-- begin Source data --

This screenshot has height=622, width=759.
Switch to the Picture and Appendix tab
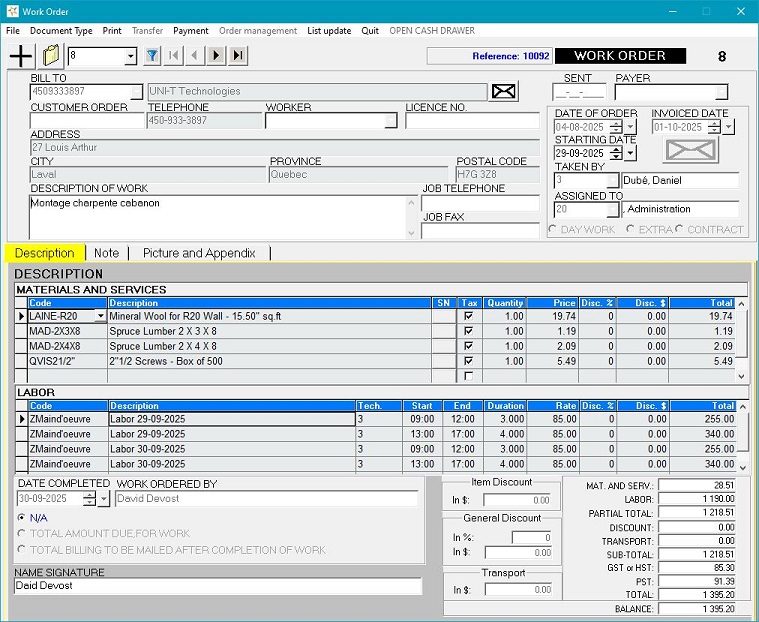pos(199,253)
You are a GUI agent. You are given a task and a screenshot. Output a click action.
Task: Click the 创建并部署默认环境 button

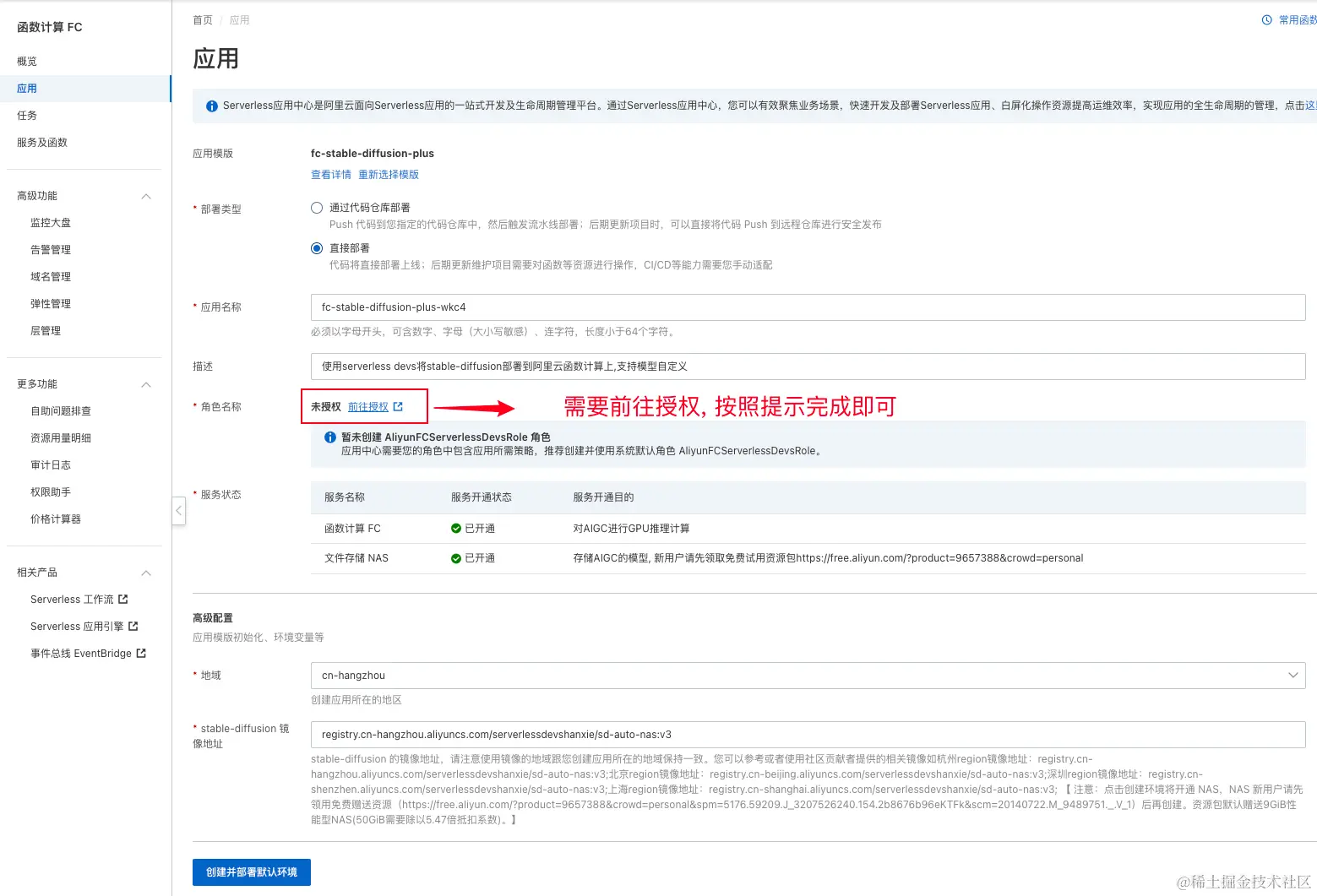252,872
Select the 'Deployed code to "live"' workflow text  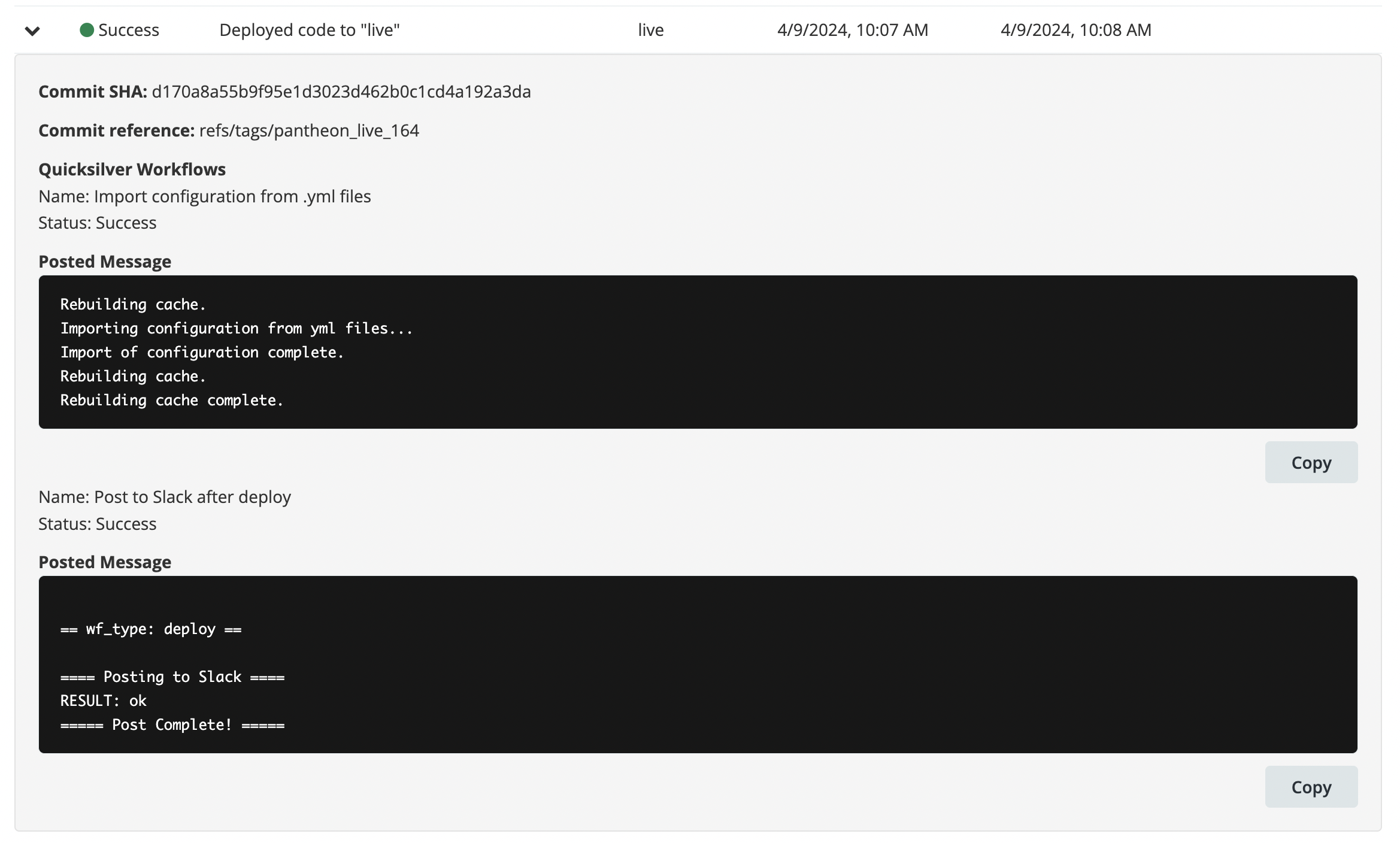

-- end Source data --
-- begin Source data --

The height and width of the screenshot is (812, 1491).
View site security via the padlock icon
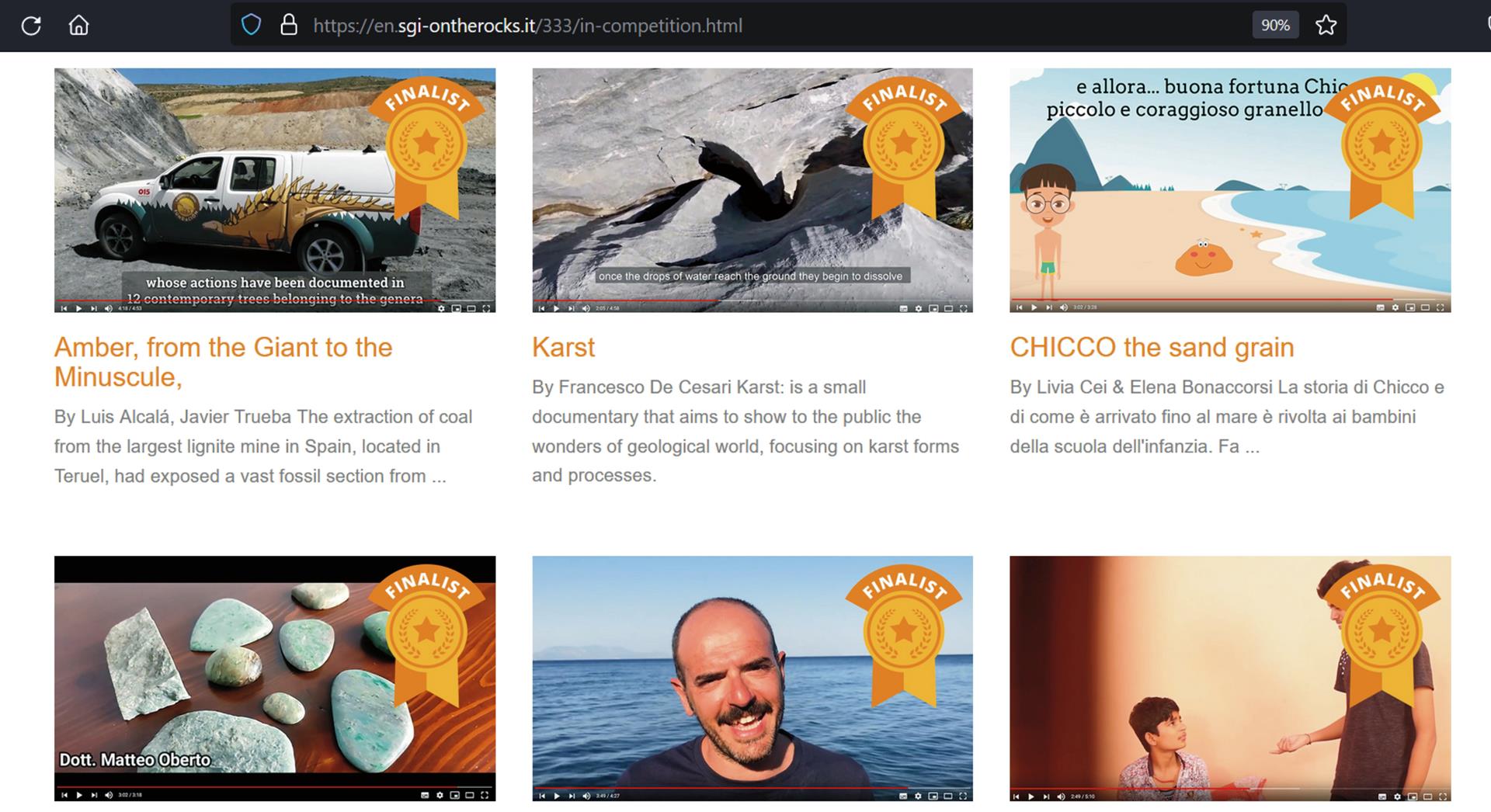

-- end Source data --

Exercise = Repeat word for word the part of the listing that opens with the line containing "This screenshot has height=622, width=759." and closes with the line containing "Select the 'Deployed", leaving the pictures out of your answer.

Exercise response =
This screenshot has height=622, width=759.
Switch to the Picture and Appendix tab
pos(199,253)
You are a GUI agent. You are given a task and a screenshot. Output a click action.
Task: Click the 创建并部署默认环境 button

252,872
Select the 'Deployed code to "live"' workflow text  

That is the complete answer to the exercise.